→ **DATA SHOWN**
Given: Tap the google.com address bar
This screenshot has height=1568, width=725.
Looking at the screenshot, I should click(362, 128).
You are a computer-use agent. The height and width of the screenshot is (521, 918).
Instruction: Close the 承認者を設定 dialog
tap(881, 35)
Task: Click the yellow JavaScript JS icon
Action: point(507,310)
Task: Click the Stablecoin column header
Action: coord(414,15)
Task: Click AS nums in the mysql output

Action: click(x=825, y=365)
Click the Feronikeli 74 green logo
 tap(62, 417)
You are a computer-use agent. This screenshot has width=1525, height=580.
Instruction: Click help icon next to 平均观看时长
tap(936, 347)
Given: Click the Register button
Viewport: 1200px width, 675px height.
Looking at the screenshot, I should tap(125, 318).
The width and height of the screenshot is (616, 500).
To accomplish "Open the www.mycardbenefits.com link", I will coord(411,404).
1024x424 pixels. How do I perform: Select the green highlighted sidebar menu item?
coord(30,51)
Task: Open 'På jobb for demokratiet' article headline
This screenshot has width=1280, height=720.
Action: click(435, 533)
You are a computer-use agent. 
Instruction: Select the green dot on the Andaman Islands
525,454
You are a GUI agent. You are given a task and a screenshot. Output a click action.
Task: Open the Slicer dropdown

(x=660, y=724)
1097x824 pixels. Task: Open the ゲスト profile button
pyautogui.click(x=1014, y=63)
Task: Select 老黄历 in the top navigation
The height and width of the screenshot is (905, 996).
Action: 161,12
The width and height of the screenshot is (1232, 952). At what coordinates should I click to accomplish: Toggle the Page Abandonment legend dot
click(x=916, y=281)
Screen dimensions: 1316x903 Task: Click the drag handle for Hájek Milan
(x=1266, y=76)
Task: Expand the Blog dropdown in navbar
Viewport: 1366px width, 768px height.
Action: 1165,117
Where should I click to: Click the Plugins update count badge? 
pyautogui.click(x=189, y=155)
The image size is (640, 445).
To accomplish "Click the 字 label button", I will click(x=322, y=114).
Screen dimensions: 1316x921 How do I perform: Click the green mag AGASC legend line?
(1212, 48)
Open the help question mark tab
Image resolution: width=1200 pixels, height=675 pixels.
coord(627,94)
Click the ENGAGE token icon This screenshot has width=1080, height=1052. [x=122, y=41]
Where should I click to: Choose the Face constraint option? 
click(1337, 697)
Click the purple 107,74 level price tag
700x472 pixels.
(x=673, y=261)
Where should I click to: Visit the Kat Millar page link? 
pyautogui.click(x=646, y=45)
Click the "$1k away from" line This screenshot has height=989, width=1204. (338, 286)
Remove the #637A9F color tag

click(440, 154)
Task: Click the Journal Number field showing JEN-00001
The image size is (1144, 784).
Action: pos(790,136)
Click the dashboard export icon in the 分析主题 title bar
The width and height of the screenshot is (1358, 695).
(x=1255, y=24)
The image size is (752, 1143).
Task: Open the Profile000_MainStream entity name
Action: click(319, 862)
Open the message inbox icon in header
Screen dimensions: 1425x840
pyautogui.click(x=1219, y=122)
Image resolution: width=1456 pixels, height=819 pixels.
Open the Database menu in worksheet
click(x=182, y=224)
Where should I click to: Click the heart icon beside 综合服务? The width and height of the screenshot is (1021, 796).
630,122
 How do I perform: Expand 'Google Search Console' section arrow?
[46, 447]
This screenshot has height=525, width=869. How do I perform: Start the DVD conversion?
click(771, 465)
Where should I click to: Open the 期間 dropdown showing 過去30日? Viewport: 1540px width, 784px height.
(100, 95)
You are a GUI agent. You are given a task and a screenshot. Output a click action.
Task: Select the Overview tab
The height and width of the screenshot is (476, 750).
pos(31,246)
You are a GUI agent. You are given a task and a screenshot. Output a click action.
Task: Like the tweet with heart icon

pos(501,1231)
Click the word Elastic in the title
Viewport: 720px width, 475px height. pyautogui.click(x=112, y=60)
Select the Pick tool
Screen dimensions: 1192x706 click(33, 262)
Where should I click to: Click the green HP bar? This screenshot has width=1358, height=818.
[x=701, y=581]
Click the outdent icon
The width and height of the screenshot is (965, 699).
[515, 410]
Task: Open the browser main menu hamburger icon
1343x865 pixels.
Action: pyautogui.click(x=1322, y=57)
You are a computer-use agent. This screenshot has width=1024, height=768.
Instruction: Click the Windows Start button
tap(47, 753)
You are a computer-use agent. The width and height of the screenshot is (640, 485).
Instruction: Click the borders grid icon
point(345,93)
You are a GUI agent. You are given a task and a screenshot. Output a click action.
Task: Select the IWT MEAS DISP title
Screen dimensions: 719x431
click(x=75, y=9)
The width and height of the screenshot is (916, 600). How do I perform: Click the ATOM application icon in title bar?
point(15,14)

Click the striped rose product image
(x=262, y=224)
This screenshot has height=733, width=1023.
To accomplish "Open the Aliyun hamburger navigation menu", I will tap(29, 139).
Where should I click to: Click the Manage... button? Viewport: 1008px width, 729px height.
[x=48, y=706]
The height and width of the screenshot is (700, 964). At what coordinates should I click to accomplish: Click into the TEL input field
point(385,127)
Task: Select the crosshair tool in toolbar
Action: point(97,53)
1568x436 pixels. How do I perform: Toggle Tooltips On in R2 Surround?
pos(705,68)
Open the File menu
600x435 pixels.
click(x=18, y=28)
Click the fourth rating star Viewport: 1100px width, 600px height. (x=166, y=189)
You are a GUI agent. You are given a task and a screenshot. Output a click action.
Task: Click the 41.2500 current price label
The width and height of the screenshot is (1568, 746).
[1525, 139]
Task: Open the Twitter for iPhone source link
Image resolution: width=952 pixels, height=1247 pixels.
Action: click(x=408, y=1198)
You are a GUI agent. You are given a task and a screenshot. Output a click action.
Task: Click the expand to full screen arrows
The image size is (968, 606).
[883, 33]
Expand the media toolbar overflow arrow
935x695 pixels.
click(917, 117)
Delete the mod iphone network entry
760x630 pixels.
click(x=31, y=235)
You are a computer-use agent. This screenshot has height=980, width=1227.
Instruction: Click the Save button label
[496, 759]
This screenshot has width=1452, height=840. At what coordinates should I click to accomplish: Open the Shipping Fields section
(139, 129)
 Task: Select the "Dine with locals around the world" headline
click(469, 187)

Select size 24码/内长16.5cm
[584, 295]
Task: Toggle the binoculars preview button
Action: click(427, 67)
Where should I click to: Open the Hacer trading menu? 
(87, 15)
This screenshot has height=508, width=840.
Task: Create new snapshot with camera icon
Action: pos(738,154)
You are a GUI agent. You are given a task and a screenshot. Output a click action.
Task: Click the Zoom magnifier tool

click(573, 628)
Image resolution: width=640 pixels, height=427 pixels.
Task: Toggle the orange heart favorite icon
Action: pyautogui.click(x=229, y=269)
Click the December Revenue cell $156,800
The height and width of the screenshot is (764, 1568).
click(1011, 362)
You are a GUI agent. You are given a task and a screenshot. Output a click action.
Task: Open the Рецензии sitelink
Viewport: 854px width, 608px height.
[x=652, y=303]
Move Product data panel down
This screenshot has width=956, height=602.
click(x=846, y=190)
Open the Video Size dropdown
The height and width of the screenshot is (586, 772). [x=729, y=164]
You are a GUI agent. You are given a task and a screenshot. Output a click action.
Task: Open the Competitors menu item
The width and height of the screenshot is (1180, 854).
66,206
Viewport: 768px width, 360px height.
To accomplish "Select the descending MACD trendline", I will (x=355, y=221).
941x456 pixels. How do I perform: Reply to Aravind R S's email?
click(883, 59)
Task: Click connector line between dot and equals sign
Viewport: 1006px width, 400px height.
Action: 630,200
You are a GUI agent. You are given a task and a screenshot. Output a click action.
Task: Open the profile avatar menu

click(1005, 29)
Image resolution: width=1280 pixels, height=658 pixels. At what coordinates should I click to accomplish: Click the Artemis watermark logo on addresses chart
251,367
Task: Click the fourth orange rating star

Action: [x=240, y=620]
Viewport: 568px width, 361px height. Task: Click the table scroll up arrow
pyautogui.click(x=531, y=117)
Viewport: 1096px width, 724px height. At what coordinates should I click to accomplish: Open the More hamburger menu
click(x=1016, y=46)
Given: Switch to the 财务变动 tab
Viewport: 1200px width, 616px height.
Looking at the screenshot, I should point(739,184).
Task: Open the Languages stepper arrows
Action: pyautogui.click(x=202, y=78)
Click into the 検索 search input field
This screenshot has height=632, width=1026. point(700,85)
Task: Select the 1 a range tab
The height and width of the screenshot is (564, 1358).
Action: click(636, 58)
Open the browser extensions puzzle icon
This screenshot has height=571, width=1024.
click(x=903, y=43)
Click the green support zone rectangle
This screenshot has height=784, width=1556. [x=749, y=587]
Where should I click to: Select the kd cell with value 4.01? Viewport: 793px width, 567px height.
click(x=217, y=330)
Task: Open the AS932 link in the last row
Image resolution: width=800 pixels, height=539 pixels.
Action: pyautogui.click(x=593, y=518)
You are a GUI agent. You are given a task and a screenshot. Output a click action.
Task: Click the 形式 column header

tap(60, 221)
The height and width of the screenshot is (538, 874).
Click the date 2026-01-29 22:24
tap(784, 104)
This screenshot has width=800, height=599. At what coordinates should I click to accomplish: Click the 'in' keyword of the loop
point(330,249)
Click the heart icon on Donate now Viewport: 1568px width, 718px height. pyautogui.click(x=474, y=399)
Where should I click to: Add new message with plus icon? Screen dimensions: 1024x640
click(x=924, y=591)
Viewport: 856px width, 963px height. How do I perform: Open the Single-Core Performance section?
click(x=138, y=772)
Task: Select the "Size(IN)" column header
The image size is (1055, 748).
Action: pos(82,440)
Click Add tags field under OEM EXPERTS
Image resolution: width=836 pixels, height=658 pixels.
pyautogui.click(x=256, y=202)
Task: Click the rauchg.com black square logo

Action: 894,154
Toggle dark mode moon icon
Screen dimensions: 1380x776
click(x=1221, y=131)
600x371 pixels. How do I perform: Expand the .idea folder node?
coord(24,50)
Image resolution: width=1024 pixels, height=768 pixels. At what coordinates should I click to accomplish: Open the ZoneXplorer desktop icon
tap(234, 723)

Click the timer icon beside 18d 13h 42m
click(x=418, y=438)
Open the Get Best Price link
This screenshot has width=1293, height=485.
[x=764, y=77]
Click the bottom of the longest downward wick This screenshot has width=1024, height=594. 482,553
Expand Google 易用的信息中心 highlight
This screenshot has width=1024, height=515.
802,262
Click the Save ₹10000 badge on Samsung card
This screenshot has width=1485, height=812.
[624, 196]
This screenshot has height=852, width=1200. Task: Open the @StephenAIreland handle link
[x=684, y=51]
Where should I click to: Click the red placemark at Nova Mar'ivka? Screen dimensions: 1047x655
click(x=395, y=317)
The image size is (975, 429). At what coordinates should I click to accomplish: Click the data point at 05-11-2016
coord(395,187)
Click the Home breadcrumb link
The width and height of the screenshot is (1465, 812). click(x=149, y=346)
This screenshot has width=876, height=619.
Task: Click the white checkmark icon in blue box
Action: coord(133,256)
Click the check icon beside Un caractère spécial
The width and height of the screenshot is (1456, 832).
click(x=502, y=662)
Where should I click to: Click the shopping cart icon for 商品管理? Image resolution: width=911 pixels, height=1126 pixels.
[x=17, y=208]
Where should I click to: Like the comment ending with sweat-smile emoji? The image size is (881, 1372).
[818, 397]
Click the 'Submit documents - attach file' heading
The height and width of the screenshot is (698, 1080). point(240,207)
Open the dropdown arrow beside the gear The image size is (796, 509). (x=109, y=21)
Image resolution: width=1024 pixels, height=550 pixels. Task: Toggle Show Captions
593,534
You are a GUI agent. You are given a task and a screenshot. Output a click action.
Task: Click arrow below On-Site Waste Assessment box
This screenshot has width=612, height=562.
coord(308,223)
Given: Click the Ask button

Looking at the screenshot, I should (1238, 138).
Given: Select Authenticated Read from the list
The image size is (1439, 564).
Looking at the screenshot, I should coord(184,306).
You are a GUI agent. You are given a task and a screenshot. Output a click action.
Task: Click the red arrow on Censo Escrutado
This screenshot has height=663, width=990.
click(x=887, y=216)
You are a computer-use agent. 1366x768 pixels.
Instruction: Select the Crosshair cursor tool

→ **WHAT THE TASK ASKS**
How many lines of these entries hold the string "navigation"? Answer with the number alone.

→ **TASK ANSWER**
2